-- PROBLEM TO WORK ON --
Set down exactly the lines from the one containing "Task: Click the SEARCH button" to the final line of the records below, with every picture omitted.

%%

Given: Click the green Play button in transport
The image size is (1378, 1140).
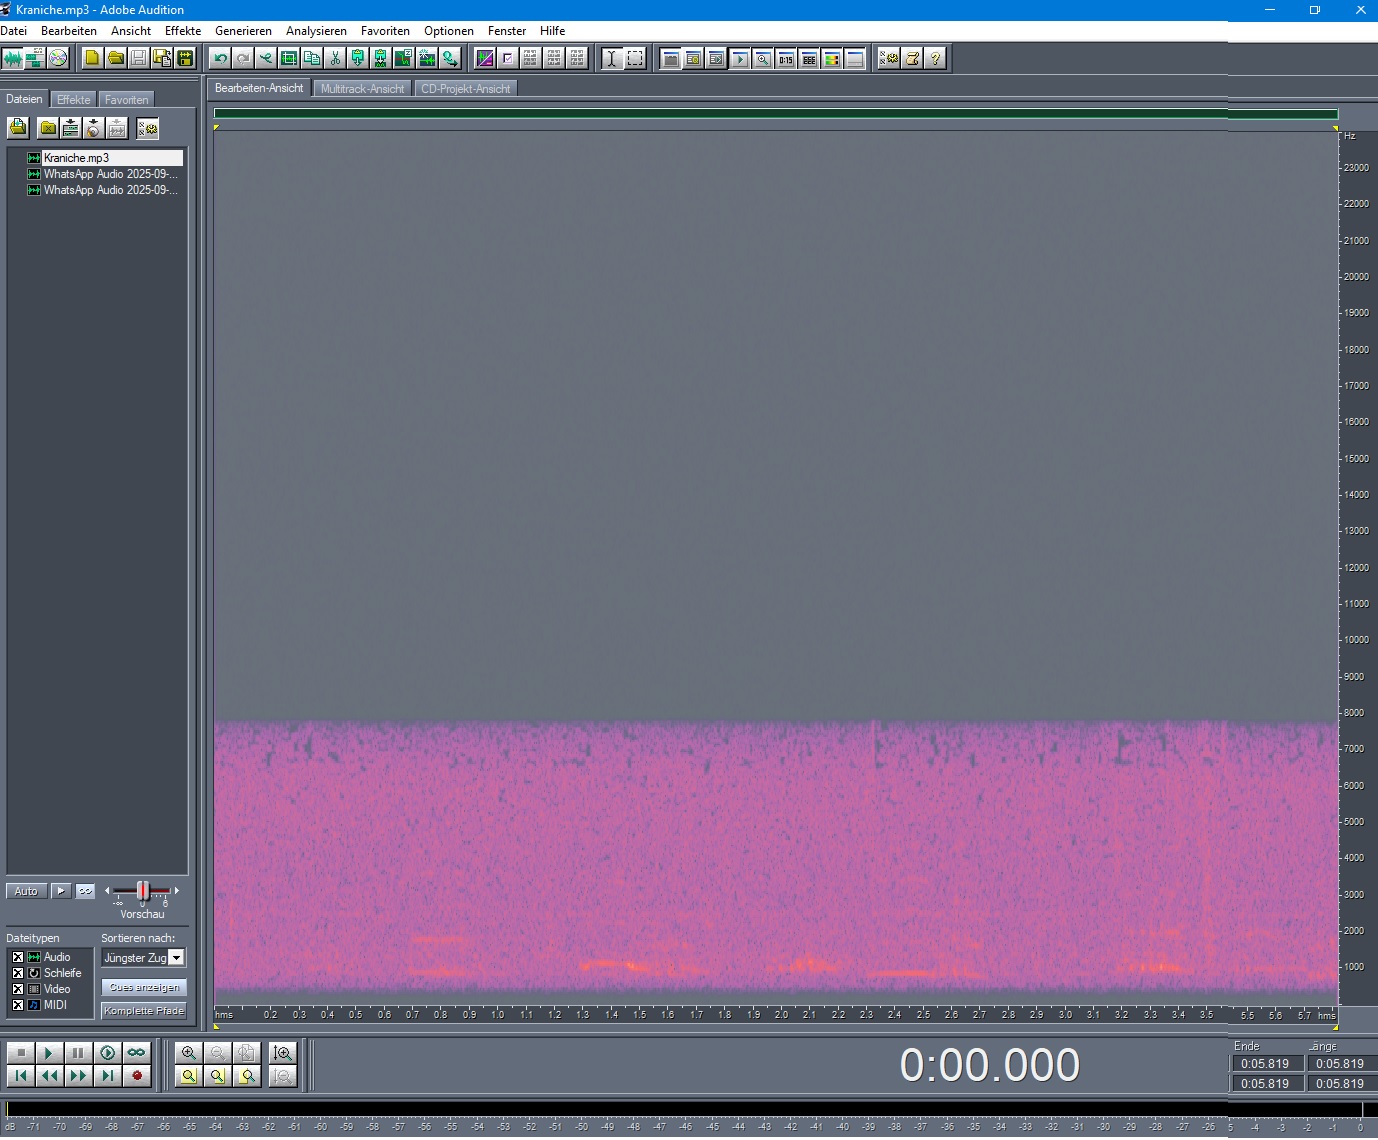Looking at the screenshot, I should [48, 1053].
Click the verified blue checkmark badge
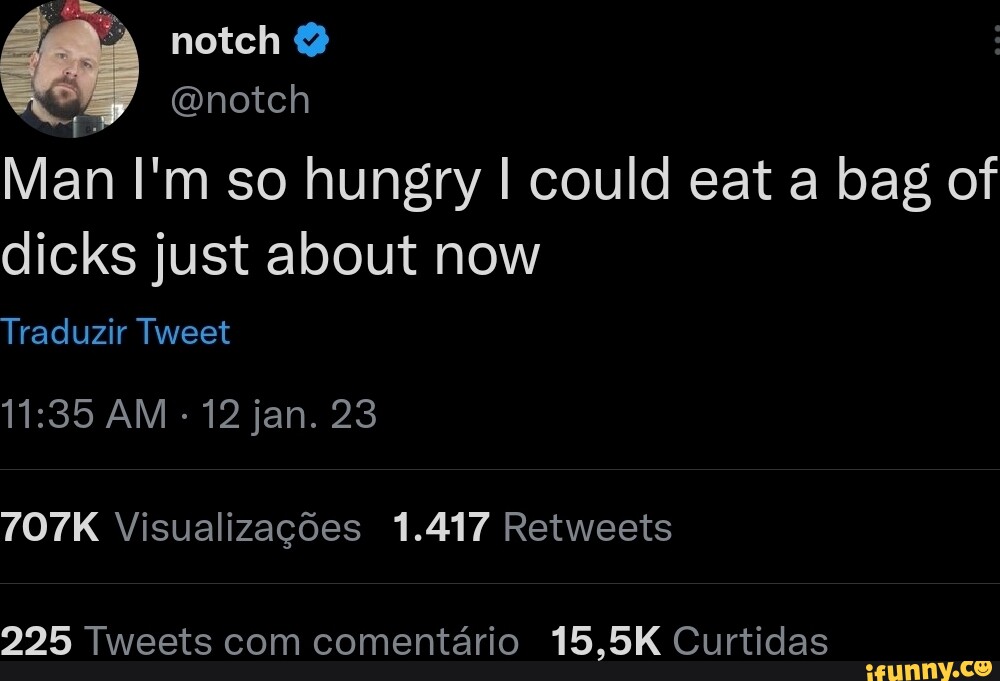Image resolution: width=1000 pixels, height=681 pixels. click(x=311, y=38)
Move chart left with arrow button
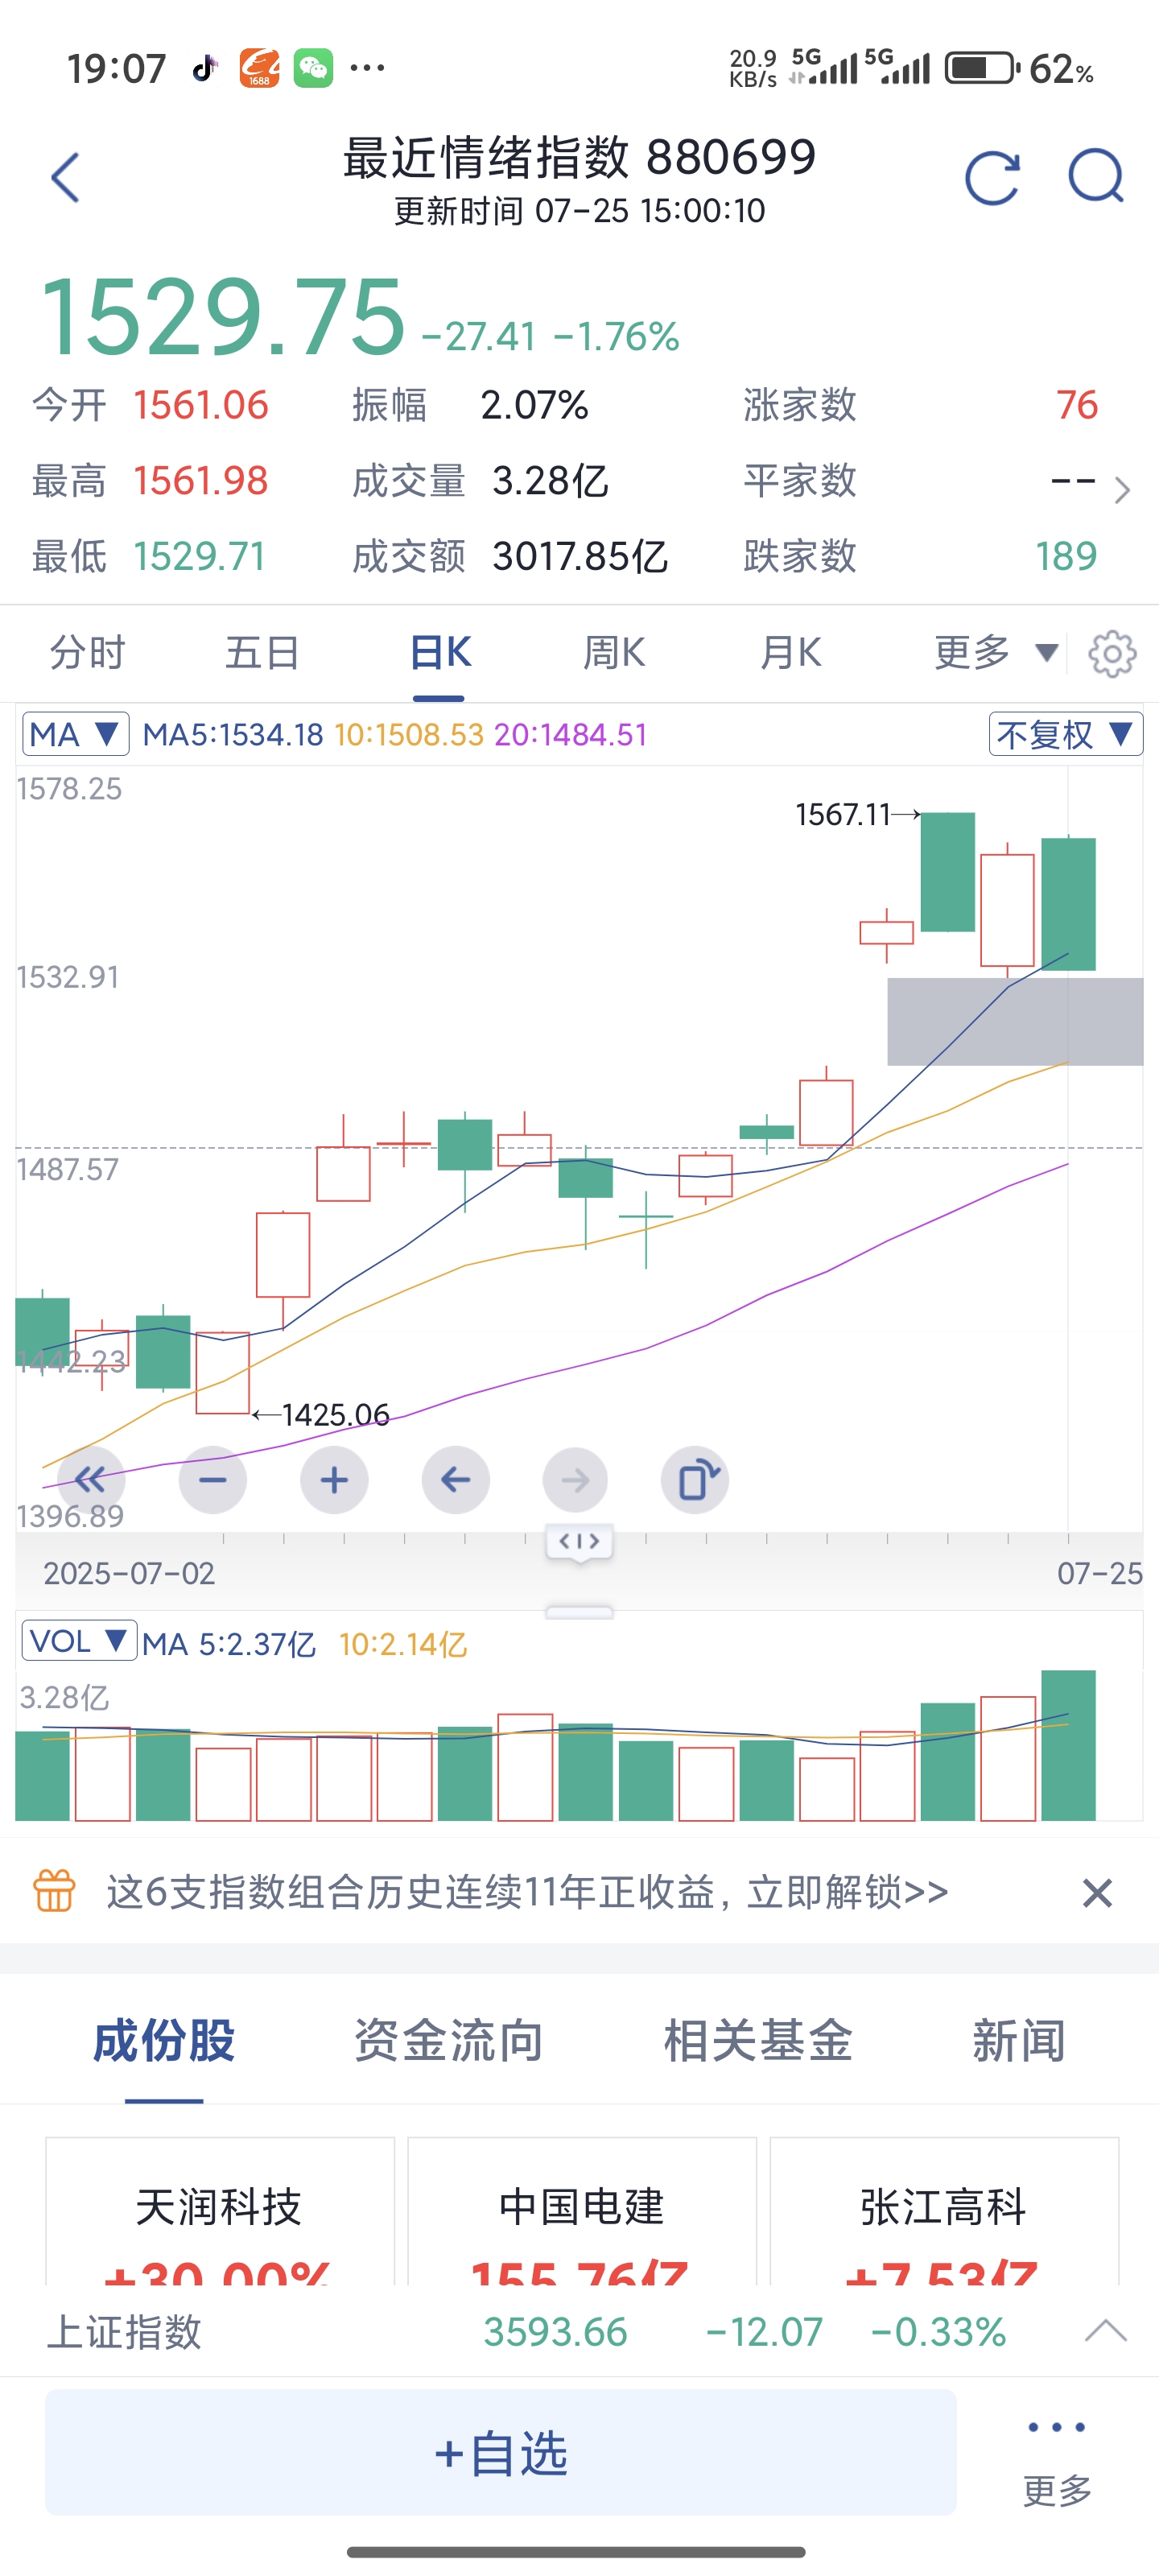This screenshot has height=2576, width=1159. [456, 1480]
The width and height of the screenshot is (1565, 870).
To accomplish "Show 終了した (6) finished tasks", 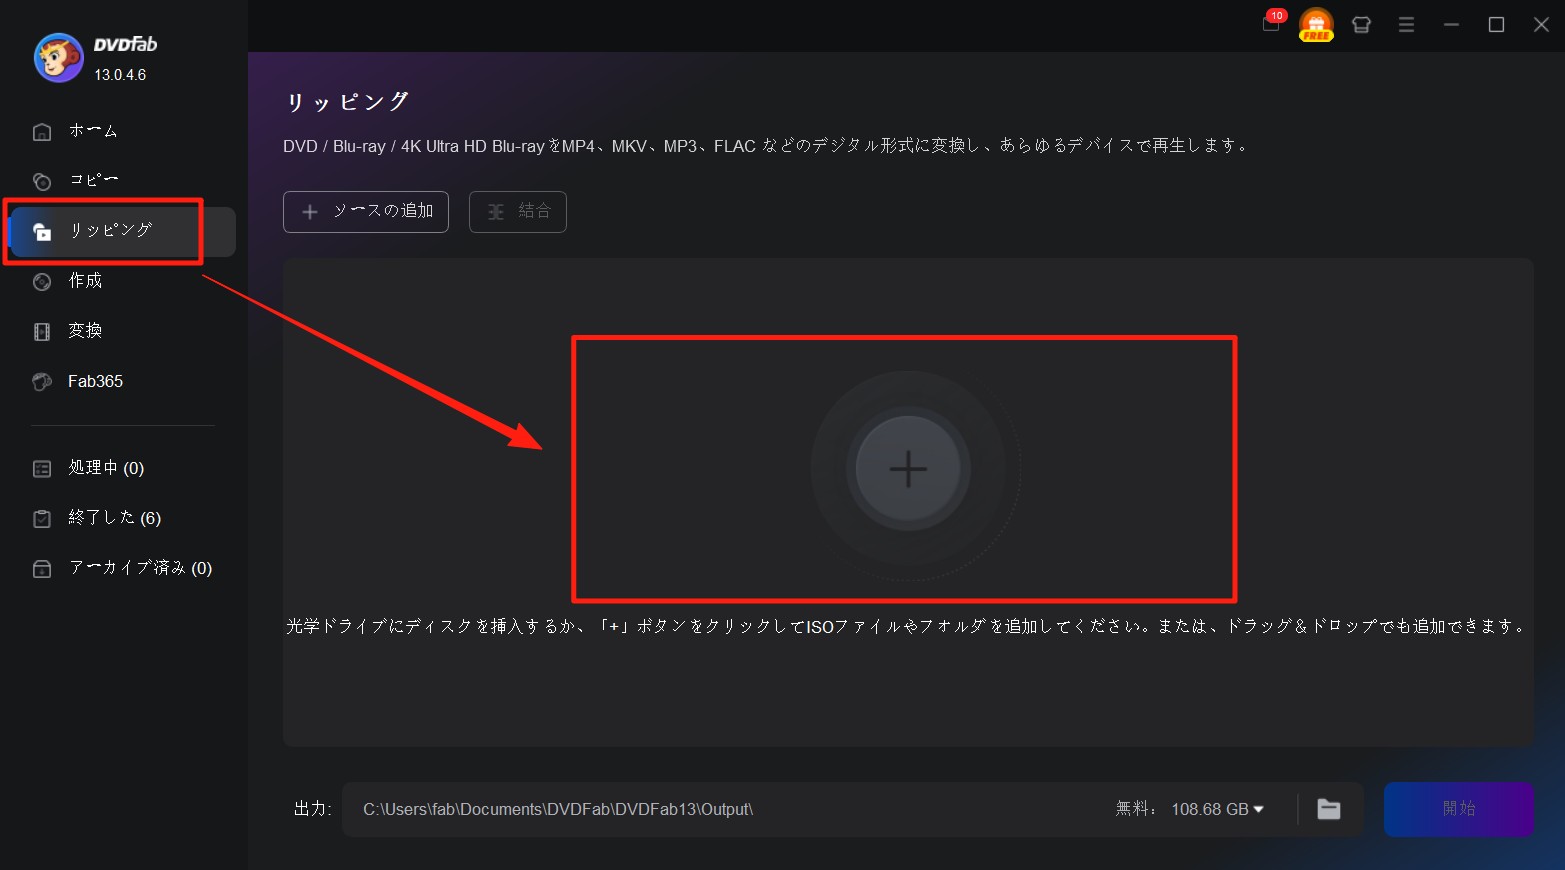I will click(113, 518).
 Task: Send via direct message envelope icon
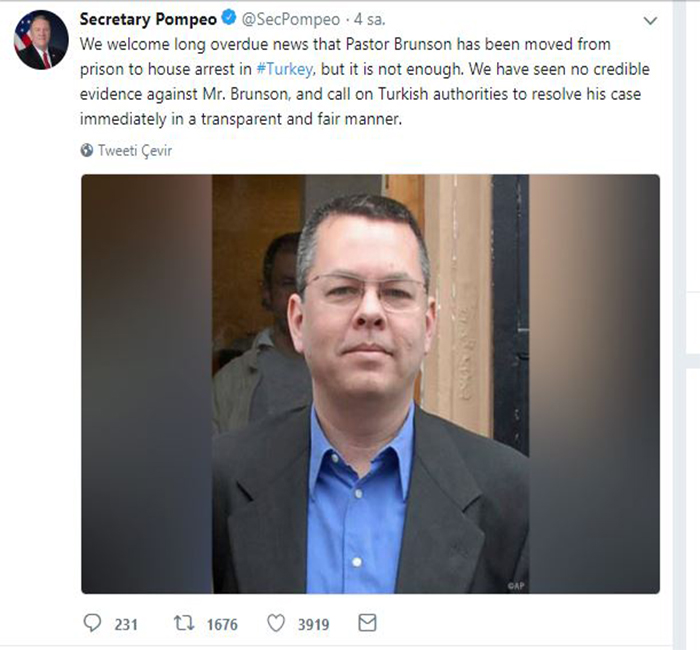[x=367, y=622]
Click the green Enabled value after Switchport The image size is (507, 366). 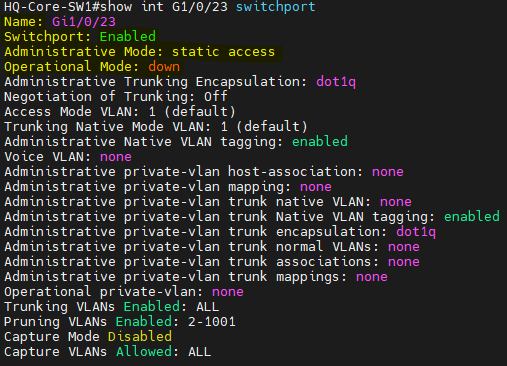pos(128,37)
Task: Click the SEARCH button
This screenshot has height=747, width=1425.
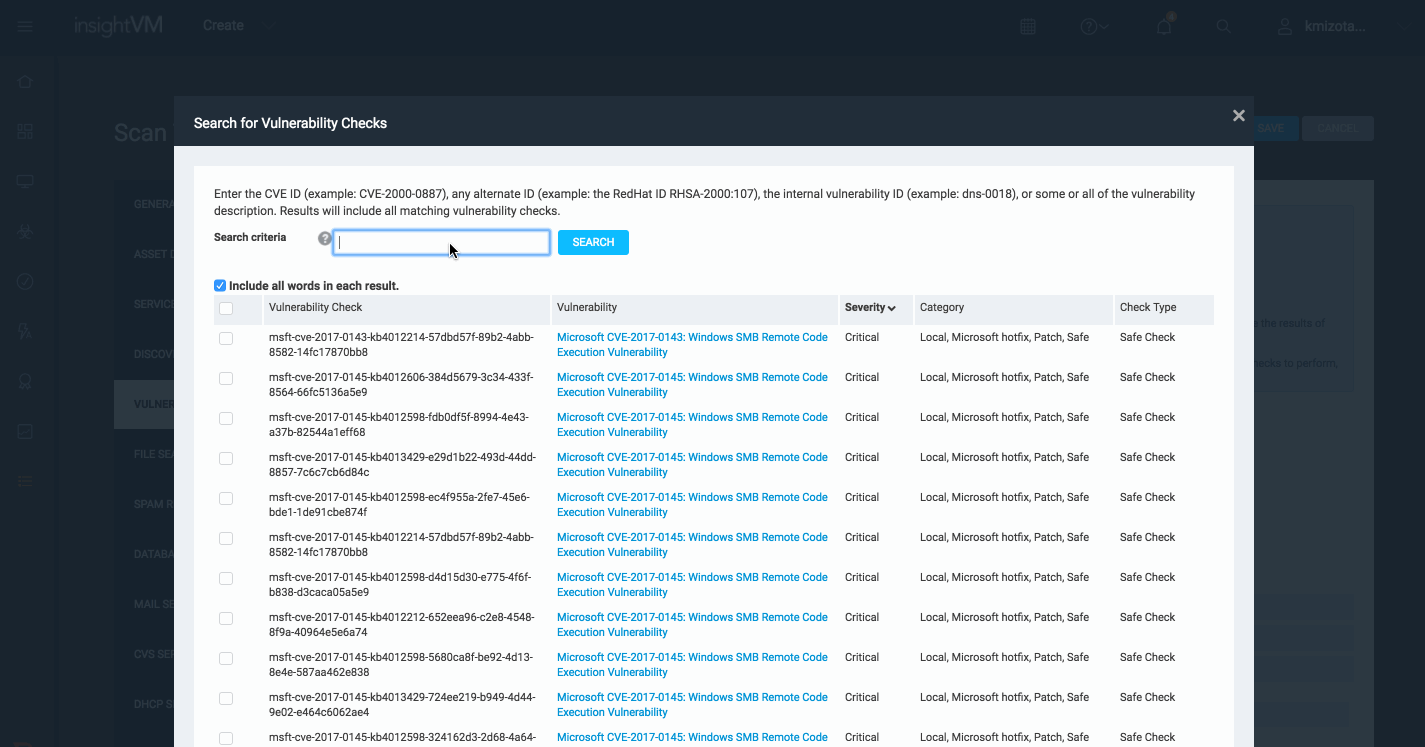Action: (593, 242)
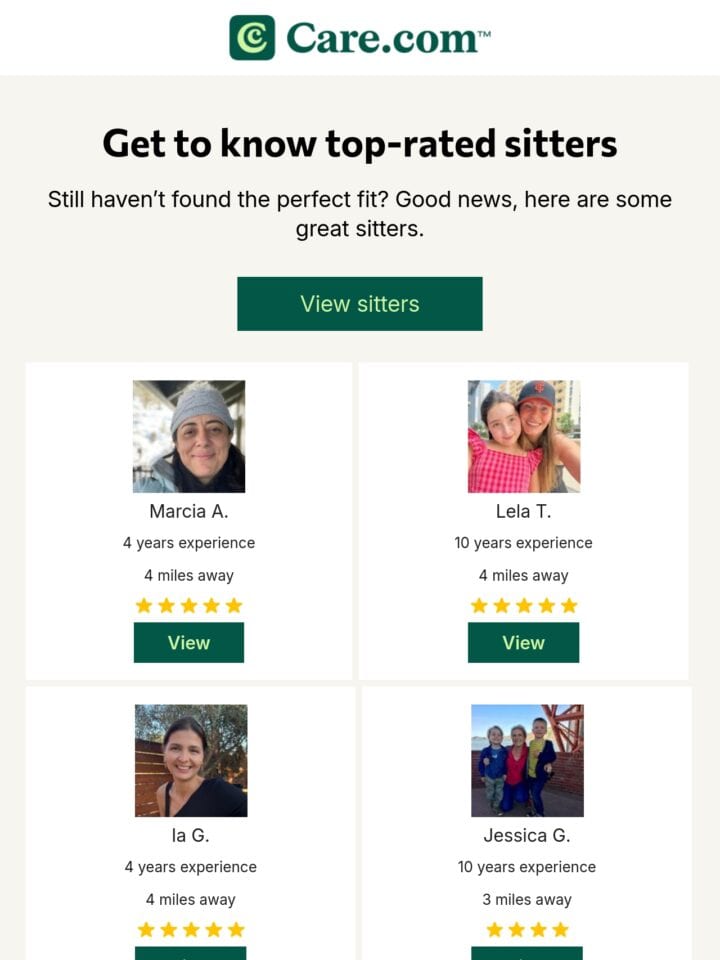Open Ia G.'s profile photo
The image size is (720, 960).
coord(191,760)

%%

-- TASK RESPONSE --
Task: Click the SEARCH button
This screenshot has height=747, width=1425.
Action: (593, 242)
Open Ia G.'s profile photo
The image size is (720, 960).
coord(191,760)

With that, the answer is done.